I have worked for the same company for more than 30 years, and I am ready to retire in a few months.
They have no idea that I am contemplating retirement.
What would be an acceptable length of notice to provide them? Is it just like getting a new job and providing the standard two- or three-week notice, or should I provide them more notice since it is a retirement?
I should note that when others in the organization have hit the 25 and 30 year work anniversaries, there were parties, speeches, and gifts given. I suspect these same employees also received certain benefits I have not been given. However, when I hit my 25- and 30-year work anniversaries, there was nothing. No one in the organization acknowledged it. I said nothing, but it really hurt my feelings.
I have received perfect performance reviews for the last 10 years, so I know they are happy with my work.
Do I owe them more than a two-week notice?
– Ready to Go
Dear Ready to Go:
My research on this topic indicates that when it comes to retirement, three to six months advance notice has been considered standard, although given your perception of the company’s attitude toward you, as well as your attitude toward the company, in my view three months seems generous.
As an employee for more than 30 years, presumably you possess a lot of institutional knowledge, and this might necessitate a wide and lengthy search for your replacement.
However, given the current state of workplace flux and downsizing, your position might not be renewed.
In terms of your well-deserved recognition, I’ll relay an anecdote from a close friend of mine who announced their retirement last week. Anticipating some awkwardness, and possibly some actual emotion from the employer upon hearing this retirement news, the employee’s announcement was met with: “Thank God. We were going to eliminate your position, anyway.” This very long-term employee wasn’t even granted an exit interview.

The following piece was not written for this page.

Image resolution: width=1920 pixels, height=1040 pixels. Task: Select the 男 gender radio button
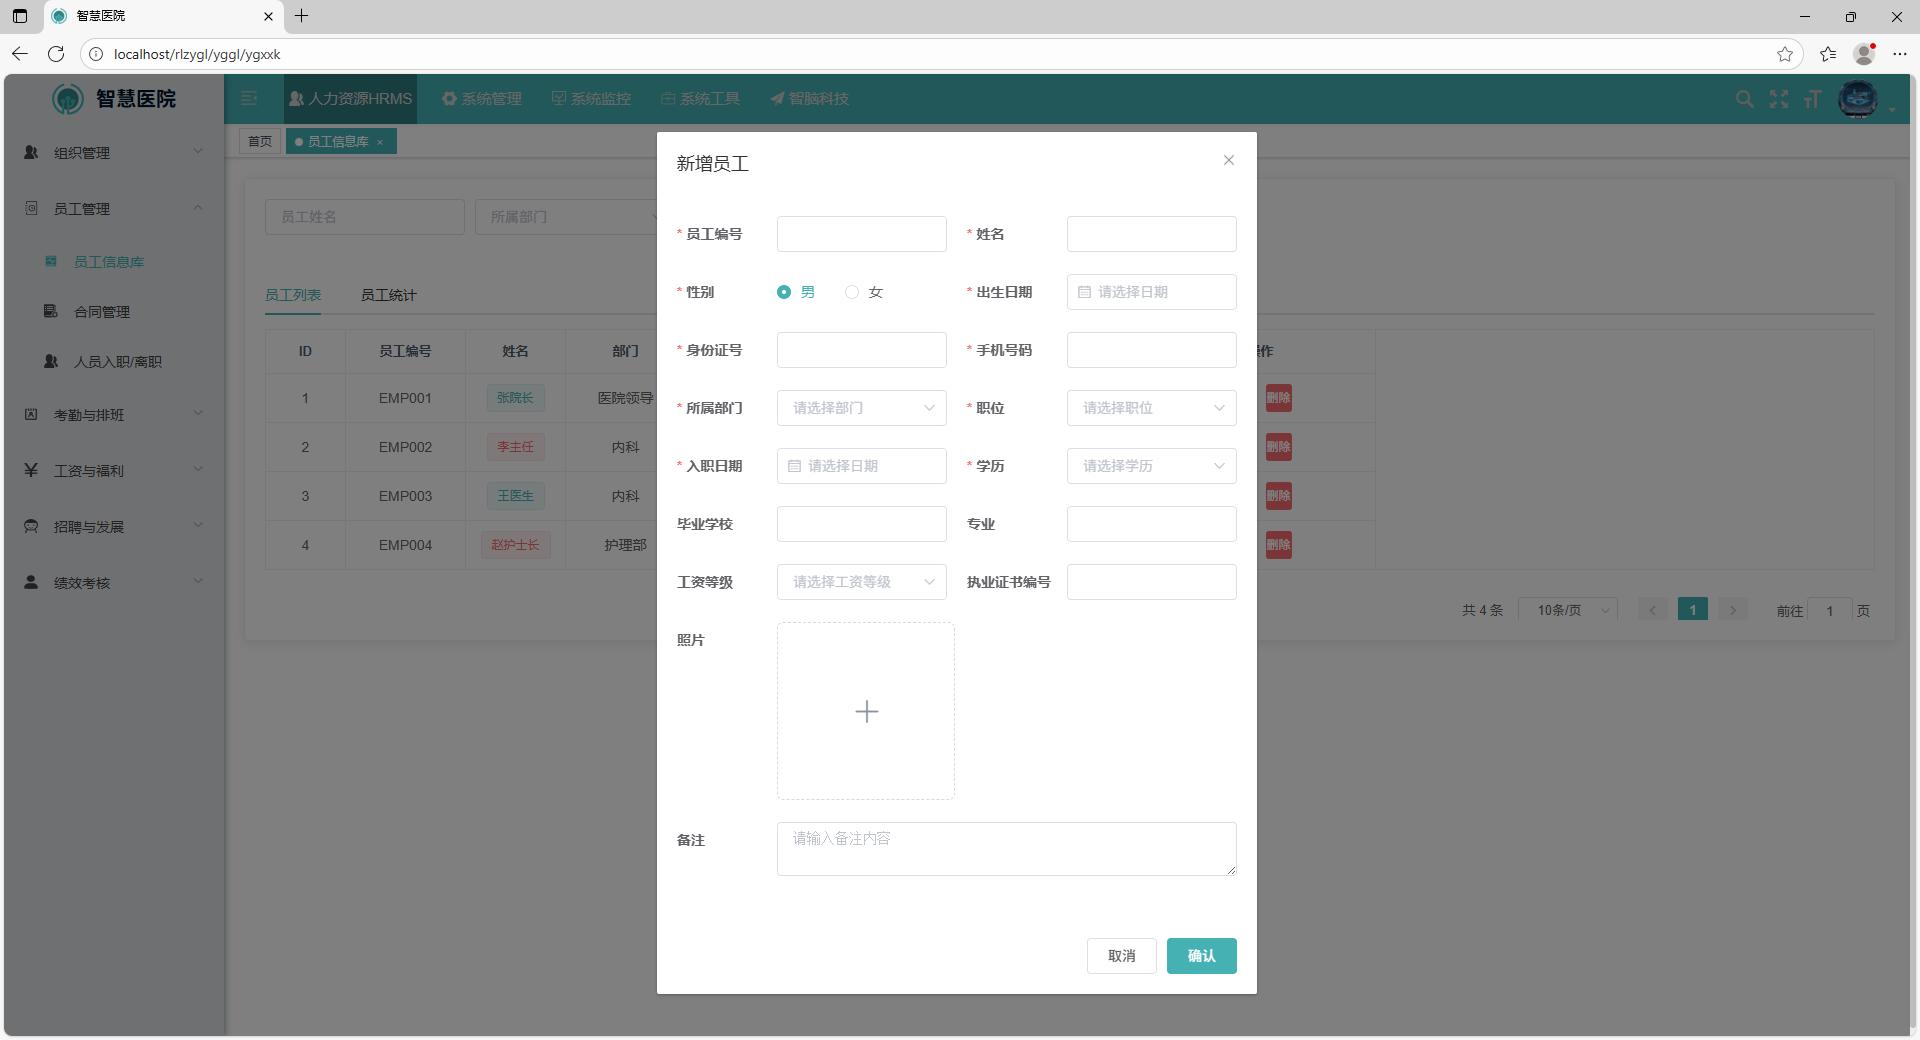coord(784,292)
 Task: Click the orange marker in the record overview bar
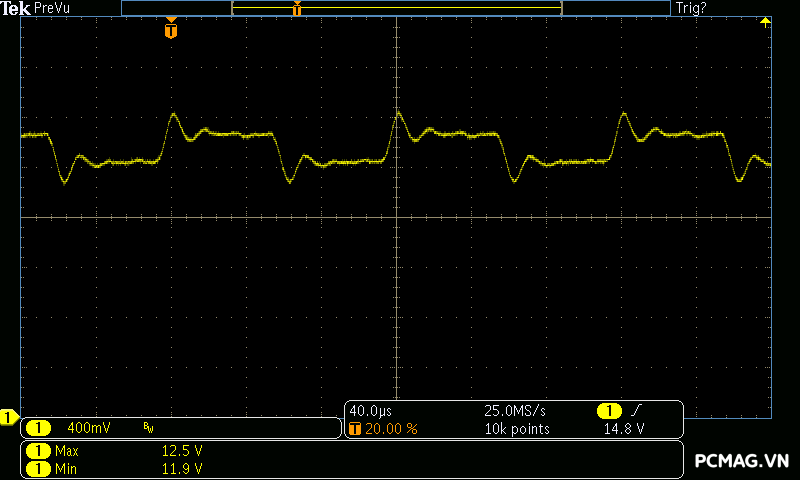coord(297,9)
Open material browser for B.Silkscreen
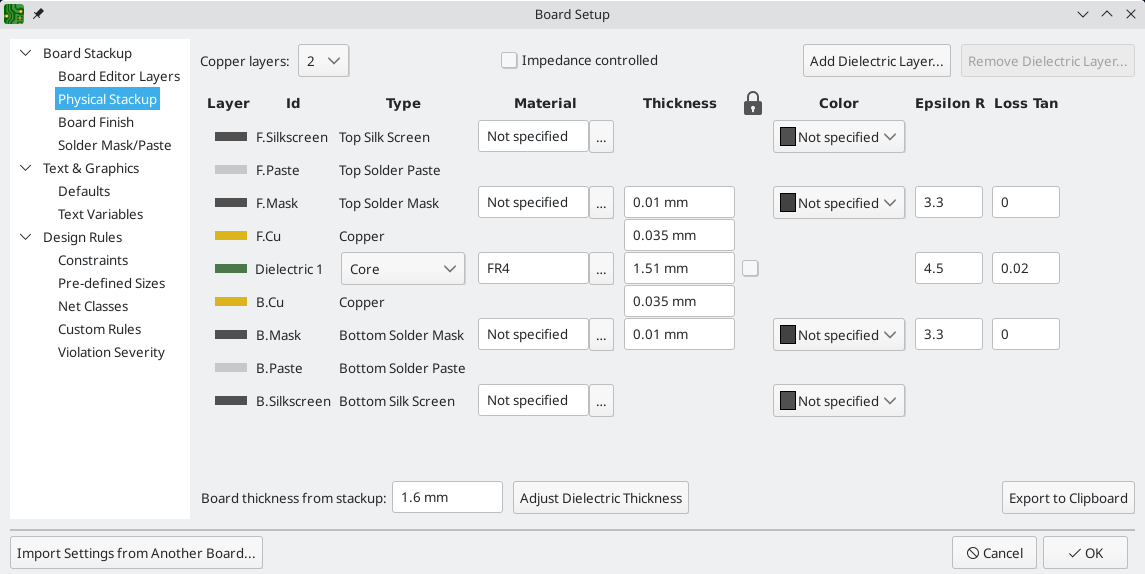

So much for getting that gold watch.
Regardless of the information I’ve conveyed, I think that you should do whatever you want to do. It’s not as if that last performance review is going to mean much, once you’ve ridden your red Corvette off into the sunset.
Just keep in mind that despite your overall negative feelings at this point, you might ultimately consider it a point of pride to follow through according to protocol, giving lengthy advance notice and continuing your stellar work ethic until the very end.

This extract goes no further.